== Exercise 1 ==
Answer these from the text about PDGL:
(a) About how many distributors made up the downstream portion of the supply chain?
(b) How many hours per month did the employee training programmes last?
(c) What was the company's total installed capacity per month?
== Exercise 2 ==
Copy the text about PDGL word for word from "There was a" to "sets per month.".

== Exercise passage ==
The downstream portion of the supply chain at PDGL included around 10 distributors located evenly in various parts of the country. These distributors were supplying the products of PDGL to number of car, truck, jeep and tractor manufacturers. This portion of the supply chain also included a large replacement market, which accounted for almost half of the company's domestic sales. To meet its distribution needs the company had a panel of transporters, who used to distribute the finished goods. At times, the consignments scheduled for distributors were delayed because of lack of full truckload. One possible solution to this problem was sharing of truckload with the parent company. This was feasible because both the companies shared the same distribution network. The distribution of export consignments was through an intermediary who helped the company in exporting its products to the US, UK, Germany, China, Italy, Turkey, Saudi Arabia, Singapore, Malaysia, Thailand, Indonesia, and Nigeria, amongst other countries. The company's wide export range included replacement gears for internationally renowned automotive manufacturers like Mercedes­Benz, Mitsubishi, Toyota, Nissan, Clark, Eaton, Fuller, New Process, ZP, Hino, Fuso, Tong Feng, Tata, Leyland, Massey Ferguson, Magirus - Deutz and various others.
There was a shortage of skilled employees. Therefore, the company has recently started training input for all their 400 employees. These training programmes are being conducted in the organization to enhance the skills of the employees and the duration of these programmes were 20 hours per month. On the financial front, the company is continuously moving on the growth track showing better financial results year after year. It has embarked on an ambitious plan to double its turnover by the end of this financial year and to become the world's numero-uno in the automotive gear-manufacturing segment. The current capacity utilization was at a meager 6000 sets against a total installed capacity of 20,000 sets per month.

== Provided material ==
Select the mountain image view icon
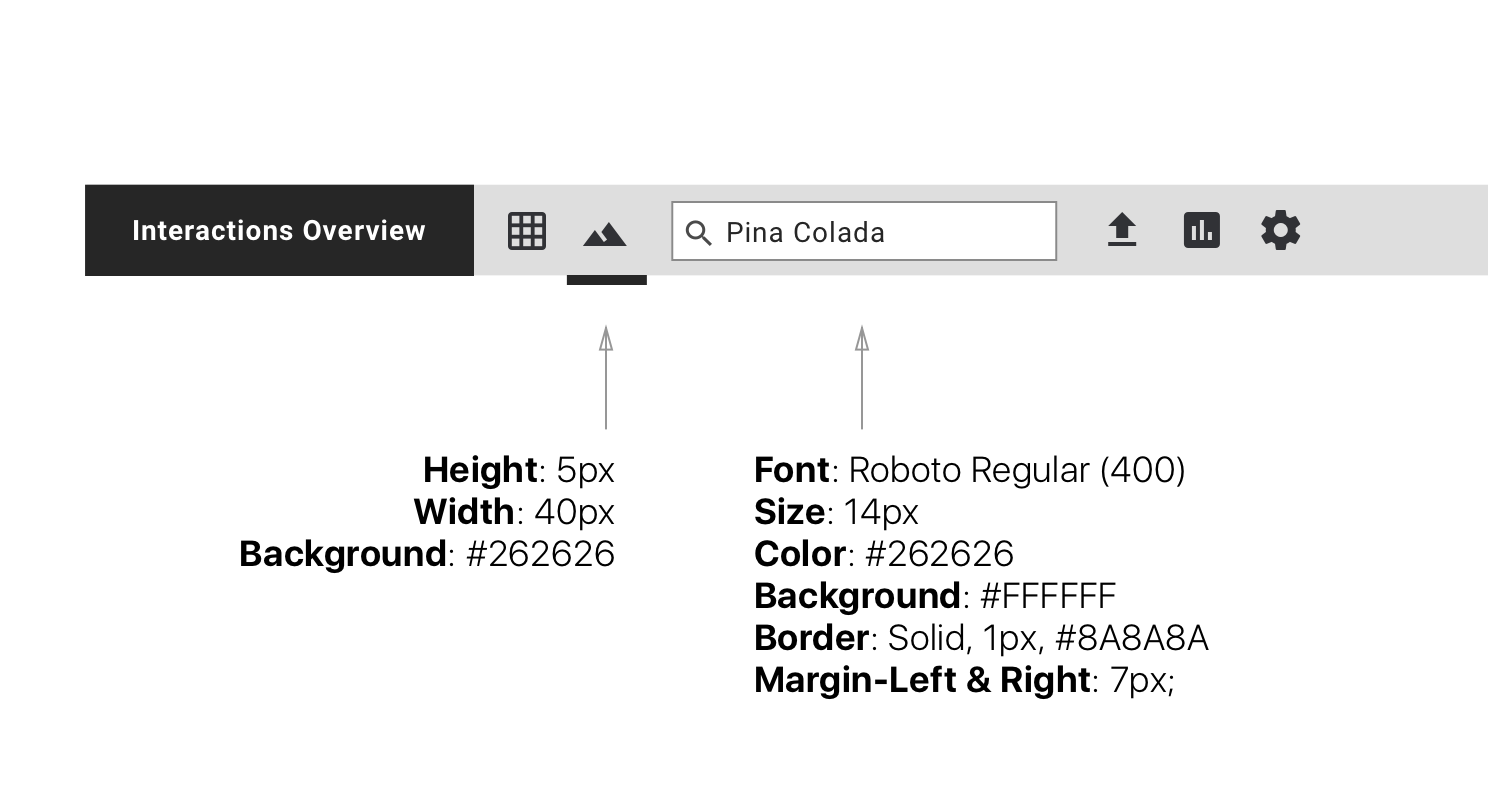 604,235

== Written solution 1 ==
(a) Around 10 distributors.
(b) 20 hours per month.
(c) 20,000 sets per month.

== Written solution 2 ==
There was a shortage of skilled employees. Therefore, the company has recently started training input for all their 400 employees. These training programmes are being conducted in the organization to enhance the skills of the employees and the duration of these programmes were 20 hours per month. On the financial front, the company is continuously moving on the growth track showing better financial results year after year. It has embarked on an ambitious plan to double its turnover by the end of this financial year and to become the world's numero-uno in the automotive gear-manufacturing segment. The current capacity utilization was at a meager 6000 sets against a total installed capacity of 20,000 sets per month.